[Information shown]

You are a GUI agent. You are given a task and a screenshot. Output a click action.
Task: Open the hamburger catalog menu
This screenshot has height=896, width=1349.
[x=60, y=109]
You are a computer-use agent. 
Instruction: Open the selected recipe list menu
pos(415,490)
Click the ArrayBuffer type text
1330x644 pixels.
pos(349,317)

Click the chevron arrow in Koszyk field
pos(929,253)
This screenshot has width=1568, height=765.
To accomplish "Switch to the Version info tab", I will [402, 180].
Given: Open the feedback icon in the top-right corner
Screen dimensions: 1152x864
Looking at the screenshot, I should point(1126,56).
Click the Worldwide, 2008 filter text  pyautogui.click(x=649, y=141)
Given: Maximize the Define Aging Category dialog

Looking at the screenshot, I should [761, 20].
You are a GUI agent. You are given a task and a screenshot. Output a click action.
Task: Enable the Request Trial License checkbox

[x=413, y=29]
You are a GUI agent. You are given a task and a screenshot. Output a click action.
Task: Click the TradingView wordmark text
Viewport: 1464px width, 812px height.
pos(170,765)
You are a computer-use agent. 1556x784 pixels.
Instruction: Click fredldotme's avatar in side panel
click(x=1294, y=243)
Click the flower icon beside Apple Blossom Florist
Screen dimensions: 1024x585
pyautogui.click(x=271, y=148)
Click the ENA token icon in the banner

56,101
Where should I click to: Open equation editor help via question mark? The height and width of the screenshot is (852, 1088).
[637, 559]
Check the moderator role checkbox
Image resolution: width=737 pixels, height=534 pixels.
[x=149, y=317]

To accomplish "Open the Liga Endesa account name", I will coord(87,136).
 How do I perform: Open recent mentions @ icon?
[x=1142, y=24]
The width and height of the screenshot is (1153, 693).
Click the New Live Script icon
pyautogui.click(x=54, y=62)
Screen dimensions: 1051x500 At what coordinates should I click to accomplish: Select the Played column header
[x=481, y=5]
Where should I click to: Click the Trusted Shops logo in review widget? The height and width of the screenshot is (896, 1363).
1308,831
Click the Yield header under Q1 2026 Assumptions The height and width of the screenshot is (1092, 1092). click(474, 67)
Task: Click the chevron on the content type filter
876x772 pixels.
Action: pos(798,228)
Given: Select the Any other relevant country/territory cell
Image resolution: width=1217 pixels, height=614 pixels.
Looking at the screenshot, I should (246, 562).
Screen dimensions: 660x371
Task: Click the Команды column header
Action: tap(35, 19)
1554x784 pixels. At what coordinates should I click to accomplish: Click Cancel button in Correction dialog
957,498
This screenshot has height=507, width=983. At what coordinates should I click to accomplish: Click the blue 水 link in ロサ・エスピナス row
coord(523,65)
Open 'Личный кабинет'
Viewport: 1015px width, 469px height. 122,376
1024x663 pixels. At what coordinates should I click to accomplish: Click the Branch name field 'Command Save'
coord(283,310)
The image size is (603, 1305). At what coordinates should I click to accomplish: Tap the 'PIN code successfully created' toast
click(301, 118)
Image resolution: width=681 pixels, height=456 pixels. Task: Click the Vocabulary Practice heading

[/Information shown]

● Try it: Give back the records above exactly, limited to the lines between the one holding "Screen dimensions: 1051x500" and the one holding "Given: Select the", inclusive.

● Result of the exercise:
Screen dimensions: 1051x500 At what coordinates should I click to accomplish: Select the Played column header
[x=481, y=5]
Where should I click to: Click the Trusted Shops logo in review widget? The height and width of the screenshot is (896, 1363).
1308,831
Click the Yield header under Q1 2026 Assumptions The height and width of the screenshot is (1092, 1092). click(474, 67)
Task: Click the chevron on the content type filter
876x772 pixels.
Action: pos(798,228)
Given: Select the Any other relevant country/territory cell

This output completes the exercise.